- Opening Delimiter -

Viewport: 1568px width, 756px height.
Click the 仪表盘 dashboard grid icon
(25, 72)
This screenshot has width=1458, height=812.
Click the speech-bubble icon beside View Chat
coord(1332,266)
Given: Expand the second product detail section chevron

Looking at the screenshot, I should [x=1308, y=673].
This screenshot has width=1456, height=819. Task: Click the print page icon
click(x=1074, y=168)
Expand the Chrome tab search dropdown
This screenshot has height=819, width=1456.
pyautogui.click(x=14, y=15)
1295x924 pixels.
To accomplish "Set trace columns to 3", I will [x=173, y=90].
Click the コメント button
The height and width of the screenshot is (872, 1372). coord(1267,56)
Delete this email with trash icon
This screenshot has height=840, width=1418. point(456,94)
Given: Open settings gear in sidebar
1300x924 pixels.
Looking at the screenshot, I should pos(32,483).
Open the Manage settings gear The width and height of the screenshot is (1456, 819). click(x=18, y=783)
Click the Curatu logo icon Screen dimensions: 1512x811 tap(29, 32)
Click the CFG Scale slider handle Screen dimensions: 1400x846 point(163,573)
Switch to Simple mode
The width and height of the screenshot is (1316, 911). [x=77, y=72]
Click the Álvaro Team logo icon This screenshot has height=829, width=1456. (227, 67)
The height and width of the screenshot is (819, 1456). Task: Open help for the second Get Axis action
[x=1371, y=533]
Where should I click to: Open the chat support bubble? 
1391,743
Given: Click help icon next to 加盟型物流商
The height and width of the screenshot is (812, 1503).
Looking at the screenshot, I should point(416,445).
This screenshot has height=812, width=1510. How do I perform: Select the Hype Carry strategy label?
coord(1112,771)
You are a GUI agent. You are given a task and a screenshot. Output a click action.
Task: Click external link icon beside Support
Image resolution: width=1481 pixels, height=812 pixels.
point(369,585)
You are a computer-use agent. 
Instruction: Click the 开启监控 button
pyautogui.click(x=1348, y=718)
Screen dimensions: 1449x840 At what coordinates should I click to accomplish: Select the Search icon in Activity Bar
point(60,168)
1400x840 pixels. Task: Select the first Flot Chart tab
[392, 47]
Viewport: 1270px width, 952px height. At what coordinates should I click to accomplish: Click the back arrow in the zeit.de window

- Closing Delimiter -

◆ EXERCISE DESCRIPTION:
Give only the number of lines in the entries above that hold the string "logo".

◆ REPLY:
2